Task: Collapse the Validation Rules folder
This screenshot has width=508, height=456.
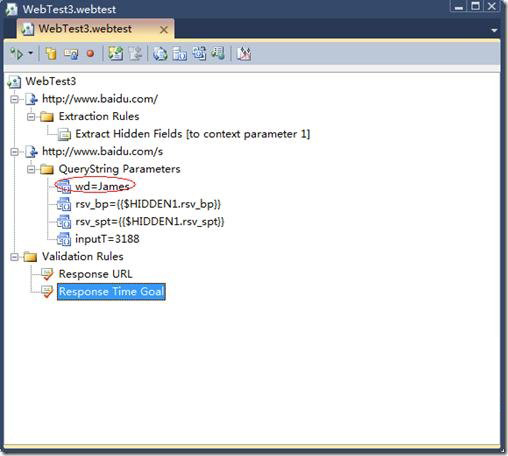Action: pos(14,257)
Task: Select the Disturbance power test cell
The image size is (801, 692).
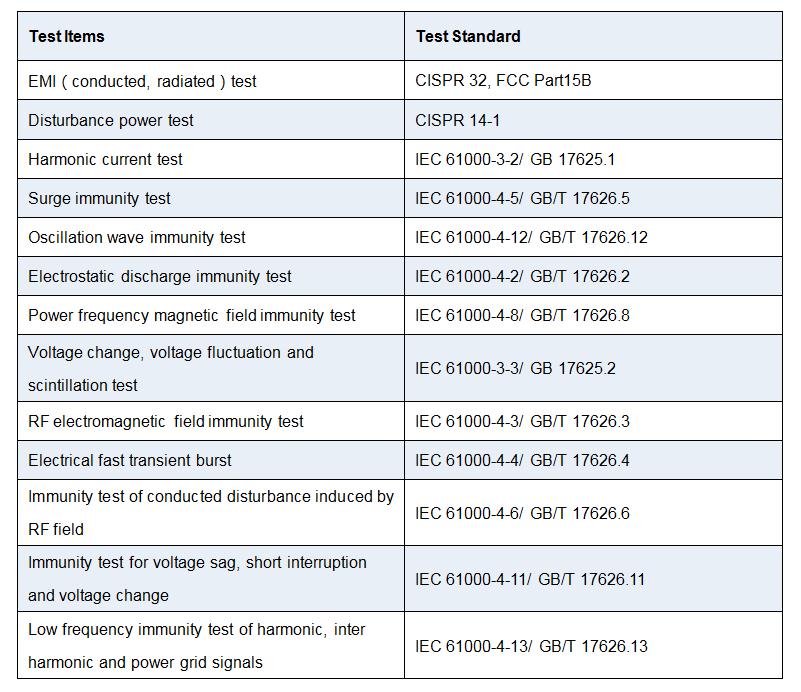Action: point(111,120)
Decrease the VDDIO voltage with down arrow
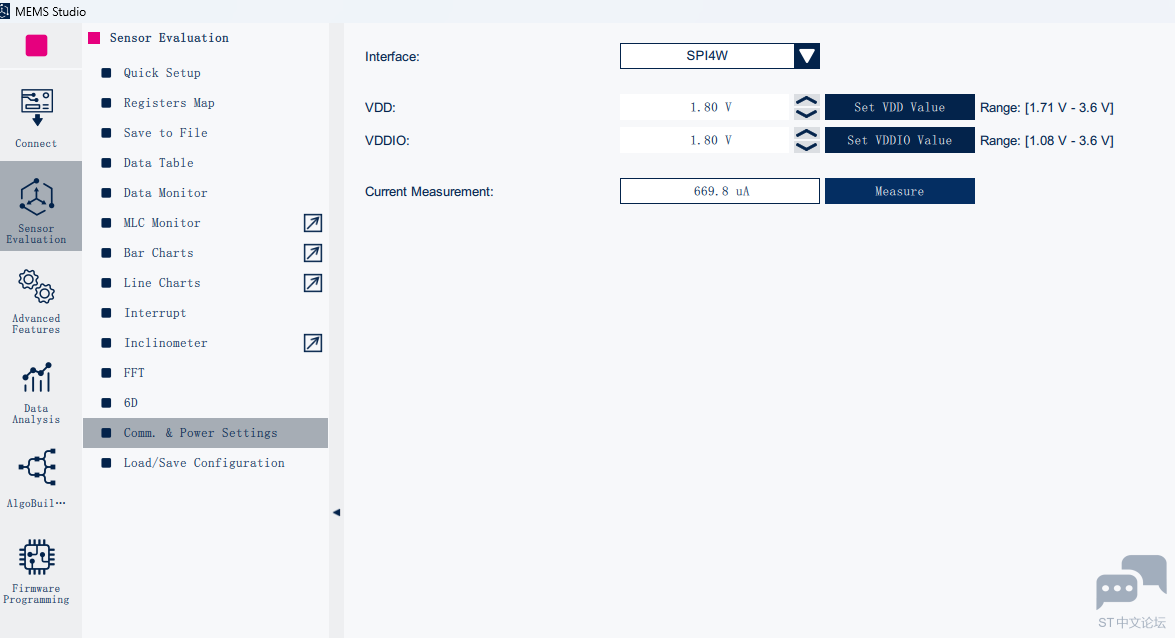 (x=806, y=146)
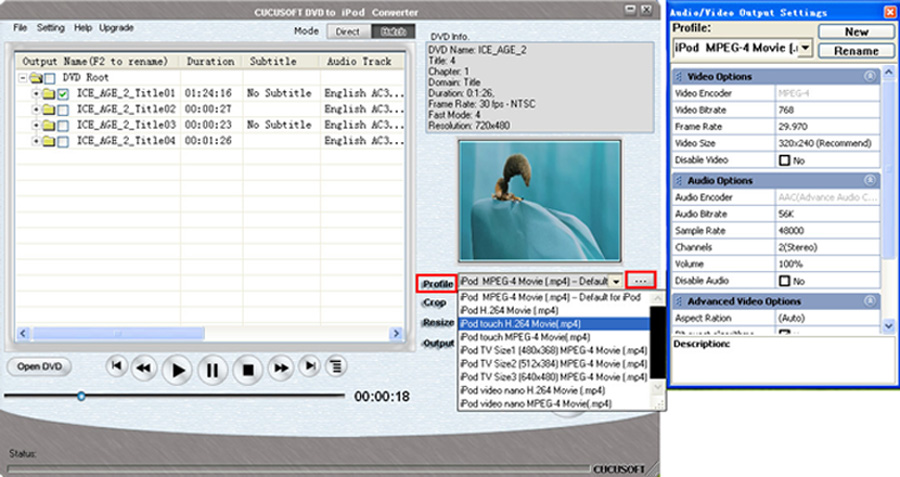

→ **Exercise**
In the copy, only the lines from the one holding "This screenshot has width=508, height=456." through the end of the listing above should appear, retyped exactly, both ends included, with no pictures.

→ **Exercise result**
This screenshot has width=508, height=456.
Action: pos(14,257)
Task: Select the Disturbance power test cell
The image size is (801, 692).
Action: point(111,120)
Decrease the VDDIO voltage with down arrow
 (x=806, y=146)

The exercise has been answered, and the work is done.